I heard that the local cab companies donate tickets for free rides home. Cadillac Jacks used to participate. Might be a good idea for all of the shot drinkers! I think that it was Friendly Cab that did it.


----------



## Larry Gude

*Just for the record...*

...t'was not I who insinuated that there was anything wrong with a Ken King mask


----------



## cattitude

Larry Gude said:
			
		

> call all the ladies 'Peach'.



Promise?


----------



## jazz lady

Larry Gude said:
			
		

> *Just for the record...*
> ...t'was not I who insinuated that there was anything wrong with a Ken King mask


 

Yes, it was ME.


----------



## mAlice

sockgirl77 said:
			
		

> I heard that the local cab companies donate tickets for free rides home. Cadillac Jacks used to participate. Might be a good idea for all of the shot drinkers! I think that it was Friendly Cab that did it.



You should call them.  If they do that, I'll pay for a cab there to get a free ride home.  Otherwise, Mr Rondezous better be makin' coffee, too.


----------



## Tigerlily

They should have the cards at the bar.
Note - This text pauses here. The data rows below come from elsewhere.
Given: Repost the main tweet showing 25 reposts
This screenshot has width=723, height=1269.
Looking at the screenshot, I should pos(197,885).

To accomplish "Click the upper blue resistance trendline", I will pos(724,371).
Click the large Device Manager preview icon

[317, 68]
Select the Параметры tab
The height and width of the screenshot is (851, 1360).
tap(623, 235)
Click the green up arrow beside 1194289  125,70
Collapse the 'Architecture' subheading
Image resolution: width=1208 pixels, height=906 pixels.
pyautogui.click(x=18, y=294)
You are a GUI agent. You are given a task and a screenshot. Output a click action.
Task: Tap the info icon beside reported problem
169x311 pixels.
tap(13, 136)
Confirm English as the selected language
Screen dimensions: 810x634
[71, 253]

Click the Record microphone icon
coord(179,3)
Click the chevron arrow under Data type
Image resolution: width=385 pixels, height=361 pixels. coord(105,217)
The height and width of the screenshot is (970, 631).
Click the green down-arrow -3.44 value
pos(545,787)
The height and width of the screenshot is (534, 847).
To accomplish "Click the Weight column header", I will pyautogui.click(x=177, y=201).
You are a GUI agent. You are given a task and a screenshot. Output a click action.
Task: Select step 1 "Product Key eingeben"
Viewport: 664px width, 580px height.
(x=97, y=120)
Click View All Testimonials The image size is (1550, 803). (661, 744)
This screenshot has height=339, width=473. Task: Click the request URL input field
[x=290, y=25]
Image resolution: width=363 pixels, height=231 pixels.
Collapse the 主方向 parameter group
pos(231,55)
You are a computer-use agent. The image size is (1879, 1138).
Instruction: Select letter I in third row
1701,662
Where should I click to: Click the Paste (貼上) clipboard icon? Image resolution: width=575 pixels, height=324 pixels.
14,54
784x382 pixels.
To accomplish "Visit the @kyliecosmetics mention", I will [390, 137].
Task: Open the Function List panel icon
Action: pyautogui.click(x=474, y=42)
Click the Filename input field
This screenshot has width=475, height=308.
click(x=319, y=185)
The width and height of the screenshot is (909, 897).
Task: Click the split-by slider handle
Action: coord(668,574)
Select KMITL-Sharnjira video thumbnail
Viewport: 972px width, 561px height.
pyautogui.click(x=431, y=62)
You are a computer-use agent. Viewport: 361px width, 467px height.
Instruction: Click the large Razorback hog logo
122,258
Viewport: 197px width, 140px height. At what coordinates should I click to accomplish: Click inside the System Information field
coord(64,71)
Its called the Tipsy Taxi you just call and give the card to the driver.


----------



## Larry Gude

*Yes!*



			
				elaine said:
			
		

> You should call them.  If they do that, I'll pay for a cab there to get a free ride home.  Otherwise, Mr Rondezous better be makin' coffee, too.




So we can all be awake while DWI'ing! 

Edger voice MIB: "Sugar!"


----------



## Rondevous

I am meeting with a guy at lunch who will be driving people home  for FREE who live in St. Mary's county. I will let him drive my vehicle, and it holds 6 people.


----------



## virgovictoria

Rondevous said:
			
		

> I am meeting with a guy at lunch who will be driving people home  for FREE who live in St. Mary's county. I will let him drive my vehicle, and it holds 6 people.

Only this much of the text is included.